+++ Data to process

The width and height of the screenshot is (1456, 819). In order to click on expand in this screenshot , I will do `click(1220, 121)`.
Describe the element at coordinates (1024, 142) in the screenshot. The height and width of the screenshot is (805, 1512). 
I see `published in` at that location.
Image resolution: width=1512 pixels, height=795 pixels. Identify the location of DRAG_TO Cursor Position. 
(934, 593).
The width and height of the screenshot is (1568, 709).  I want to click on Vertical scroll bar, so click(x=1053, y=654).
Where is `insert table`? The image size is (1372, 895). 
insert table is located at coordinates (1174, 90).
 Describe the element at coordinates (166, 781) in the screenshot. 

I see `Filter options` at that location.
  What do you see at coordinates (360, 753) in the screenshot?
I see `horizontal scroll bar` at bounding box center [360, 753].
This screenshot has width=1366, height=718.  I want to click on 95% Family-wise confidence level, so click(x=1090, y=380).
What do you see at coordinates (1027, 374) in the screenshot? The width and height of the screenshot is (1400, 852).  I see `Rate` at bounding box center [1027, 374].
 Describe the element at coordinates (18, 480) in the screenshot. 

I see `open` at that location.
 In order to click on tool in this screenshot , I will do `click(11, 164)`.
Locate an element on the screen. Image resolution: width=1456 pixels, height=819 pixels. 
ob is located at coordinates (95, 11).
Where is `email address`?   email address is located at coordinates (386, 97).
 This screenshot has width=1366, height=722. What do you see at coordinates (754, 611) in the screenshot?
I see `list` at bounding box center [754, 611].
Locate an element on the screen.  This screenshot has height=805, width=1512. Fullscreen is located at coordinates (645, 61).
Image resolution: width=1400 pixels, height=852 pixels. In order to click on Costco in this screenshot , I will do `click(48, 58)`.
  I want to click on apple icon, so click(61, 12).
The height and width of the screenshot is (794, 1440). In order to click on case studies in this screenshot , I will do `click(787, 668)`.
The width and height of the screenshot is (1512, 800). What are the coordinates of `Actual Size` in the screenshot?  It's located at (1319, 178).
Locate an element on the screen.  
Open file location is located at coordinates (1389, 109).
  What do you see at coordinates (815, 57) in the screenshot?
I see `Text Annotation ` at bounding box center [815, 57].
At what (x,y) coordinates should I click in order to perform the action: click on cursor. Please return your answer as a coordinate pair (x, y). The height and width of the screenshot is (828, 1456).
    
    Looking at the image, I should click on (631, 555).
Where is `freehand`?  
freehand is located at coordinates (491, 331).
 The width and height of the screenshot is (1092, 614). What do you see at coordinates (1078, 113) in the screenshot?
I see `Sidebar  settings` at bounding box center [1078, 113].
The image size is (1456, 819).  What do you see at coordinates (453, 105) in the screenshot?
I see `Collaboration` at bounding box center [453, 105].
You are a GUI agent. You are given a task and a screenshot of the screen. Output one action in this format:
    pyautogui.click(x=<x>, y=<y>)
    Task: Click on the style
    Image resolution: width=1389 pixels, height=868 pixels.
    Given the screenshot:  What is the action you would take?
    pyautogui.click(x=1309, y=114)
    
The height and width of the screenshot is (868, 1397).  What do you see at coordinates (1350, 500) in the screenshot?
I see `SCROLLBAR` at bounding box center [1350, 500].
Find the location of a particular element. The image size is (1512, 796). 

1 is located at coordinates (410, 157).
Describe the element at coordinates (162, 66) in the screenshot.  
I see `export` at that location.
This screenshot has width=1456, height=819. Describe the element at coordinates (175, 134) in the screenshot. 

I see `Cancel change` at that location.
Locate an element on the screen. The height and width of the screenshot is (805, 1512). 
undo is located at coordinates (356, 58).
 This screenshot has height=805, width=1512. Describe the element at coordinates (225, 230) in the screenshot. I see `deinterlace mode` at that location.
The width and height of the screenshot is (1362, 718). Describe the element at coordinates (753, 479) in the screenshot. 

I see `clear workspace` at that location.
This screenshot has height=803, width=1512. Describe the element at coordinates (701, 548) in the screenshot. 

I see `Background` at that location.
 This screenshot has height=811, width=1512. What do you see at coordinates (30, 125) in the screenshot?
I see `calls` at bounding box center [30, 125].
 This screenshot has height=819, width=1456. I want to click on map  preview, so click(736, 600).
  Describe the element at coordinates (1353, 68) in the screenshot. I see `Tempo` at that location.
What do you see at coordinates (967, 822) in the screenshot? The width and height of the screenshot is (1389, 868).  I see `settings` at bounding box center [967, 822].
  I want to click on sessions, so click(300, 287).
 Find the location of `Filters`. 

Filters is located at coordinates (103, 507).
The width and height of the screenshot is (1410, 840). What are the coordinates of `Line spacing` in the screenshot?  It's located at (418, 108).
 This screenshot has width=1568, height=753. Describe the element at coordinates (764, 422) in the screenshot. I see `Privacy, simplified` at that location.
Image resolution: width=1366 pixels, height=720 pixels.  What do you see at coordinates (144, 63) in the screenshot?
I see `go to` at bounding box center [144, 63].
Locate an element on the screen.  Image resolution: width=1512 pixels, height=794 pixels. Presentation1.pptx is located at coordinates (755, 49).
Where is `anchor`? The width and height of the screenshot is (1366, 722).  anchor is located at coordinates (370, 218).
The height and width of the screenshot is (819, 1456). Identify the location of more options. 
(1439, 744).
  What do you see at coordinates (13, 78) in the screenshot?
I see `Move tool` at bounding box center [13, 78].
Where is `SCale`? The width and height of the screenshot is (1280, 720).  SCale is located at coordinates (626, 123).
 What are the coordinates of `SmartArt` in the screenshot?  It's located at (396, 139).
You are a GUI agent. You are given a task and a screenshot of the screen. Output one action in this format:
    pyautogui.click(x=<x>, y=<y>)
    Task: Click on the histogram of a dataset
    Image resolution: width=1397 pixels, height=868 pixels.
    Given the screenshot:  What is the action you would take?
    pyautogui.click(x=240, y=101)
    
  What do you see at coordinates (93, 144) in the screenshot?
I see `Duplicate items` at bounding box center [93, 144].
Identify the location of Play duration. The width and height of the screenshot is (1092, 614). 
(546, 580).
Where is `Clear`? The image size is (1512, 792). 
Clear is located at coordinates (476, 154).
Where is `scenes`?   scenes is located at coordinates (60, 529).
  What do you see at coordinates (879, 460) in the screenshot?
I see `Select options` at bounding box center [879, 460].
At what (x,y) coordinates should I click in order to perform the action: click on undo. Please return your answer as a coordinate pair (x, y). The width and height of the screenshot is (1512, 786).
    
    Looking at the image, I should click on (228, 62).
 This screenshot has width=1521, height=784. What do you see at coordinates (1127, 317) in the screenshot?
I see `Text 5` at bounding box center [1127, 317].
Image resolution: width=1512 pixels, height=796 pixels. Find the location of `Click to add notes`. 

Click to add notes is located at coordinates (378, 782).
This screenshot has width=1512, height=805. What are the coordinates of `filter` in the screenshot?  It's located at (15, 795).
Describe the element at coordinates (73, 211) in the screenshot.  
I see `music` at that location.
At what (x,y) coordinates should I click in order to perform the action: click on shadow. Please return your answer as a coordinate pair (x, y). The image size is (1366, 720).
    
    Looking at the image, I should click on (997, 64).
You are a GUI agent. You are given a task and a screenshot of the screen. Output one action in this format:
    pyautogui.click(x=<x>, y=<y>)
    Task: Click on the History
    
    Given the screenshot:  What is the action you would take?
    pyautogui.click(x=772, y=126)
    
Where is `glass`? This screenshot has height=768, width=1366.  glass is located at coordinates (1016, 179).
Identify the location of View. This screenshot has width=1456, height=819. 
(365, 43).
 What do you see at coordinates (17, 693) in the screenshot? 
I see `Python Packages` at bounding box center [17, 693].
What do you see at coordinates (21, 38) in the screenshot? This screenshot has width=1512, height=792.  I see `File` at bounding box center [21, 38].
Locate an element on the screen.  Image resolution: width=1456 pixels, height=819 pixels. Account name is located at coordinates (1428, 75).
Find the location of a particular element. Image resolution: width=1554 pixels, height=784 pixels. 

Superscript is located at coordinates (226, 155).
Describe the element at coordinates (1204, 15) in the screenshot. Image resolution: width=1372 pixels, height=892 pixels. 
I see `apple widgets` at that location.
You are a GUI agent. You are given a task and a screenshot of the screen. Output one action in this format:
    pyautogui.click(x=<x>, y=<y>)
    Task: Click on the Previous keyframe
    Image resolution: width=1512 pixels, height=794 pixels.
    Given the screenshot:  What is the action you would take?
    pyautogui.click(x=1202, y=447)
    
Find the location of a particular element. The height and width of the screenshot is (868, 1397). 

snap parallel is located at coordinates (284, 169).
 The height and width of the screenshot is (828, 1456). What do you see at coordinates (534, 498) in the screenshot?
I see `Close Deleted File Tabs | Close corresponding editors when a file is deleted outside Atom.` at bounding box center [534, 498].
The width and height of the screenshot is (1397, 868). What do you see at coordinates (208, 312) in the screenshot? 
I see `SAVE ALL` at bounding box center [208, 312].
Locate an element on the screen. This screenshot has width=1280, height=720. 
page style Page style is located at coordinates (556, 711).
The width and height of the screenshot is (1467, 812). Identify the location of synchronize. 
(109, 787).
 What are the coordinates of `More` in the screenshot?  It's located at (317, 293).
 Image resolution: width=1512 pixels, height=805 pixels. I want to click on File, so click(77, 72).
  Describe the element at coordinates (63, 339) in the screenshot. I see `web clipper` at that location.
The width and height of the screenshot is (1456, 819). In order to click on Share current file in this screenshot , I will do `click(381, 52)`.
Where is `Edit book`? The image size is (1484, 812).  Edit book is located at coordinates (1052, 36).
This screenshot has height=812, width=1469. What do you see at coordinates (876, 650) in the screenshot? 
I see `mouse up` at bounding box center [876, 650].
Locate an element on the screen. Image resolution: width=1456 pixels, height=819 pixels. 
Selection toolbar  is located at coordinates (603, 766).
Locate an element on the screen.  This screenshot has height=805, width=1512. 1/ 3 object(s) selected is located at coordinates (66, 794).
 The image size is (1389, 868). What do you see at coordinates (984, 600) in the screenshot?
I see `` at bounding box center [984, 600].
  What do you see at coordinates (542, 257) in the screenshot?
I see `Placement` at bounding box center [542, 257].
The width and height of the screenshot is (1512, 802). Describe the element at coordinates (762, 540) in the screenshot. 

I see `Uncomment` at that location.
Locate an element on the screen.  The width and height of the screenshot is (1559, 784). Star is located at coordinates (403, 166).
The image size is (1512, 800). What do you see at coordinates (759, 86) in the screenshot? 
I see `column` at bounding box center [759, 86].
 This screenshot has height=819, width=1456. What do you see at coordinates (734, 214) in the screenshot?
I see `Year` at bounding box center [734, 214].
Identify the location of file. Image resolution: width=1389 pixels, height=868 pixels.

++++++

■ Work instructions
Convert the records into a numbered list, starting with the line that contains "Image resolution: width=1400" and continuing through the line that contains "center [1078, 113].", both lines included. Omit any blank lines.

■ Answer to this task
1. Image resolution: width=1400 pixels, height=852 pixels. In order to click on Costco in this screenshot , I will do `click(48, 58)`.
2.   I want to click on apple icon, so click(61, 12).
3. The height and width of the screenshot is (794, 1440). In order to click on case studies in this screenshot , I will do `click(787, 668)`.
4. The width and height of the screenshot is (1512, 800). What are the coordinates of `Actual Size` in the screenshot?  It's located at (1319, 178).
5. Locate an element on the screen.  
6. Open file location is located at coordinates (1389, 109).
7.   What do you see at coordinates (815, 57) in the screenshot?
8. I see `Text Annotation ` at bounding box center [815, 57].
9. At what (x,y) coordinates should I click in order to perform the action: click on cursor. Please return your answer as a coordinate pair (x, y). The height and width of the screenshot is (828, 1456).
10.     Looking at the image, I should click on (631, 555).
11. Where is `freehand`?  
12. freehand is located at coordinates (491, 331).
13.  The width and height of the screenshot is (1092, 614). What do you see at coordinates (1078, 113) in the screenshot?
14. I see `Sidebar  settings` at bounding box center [1078, 113].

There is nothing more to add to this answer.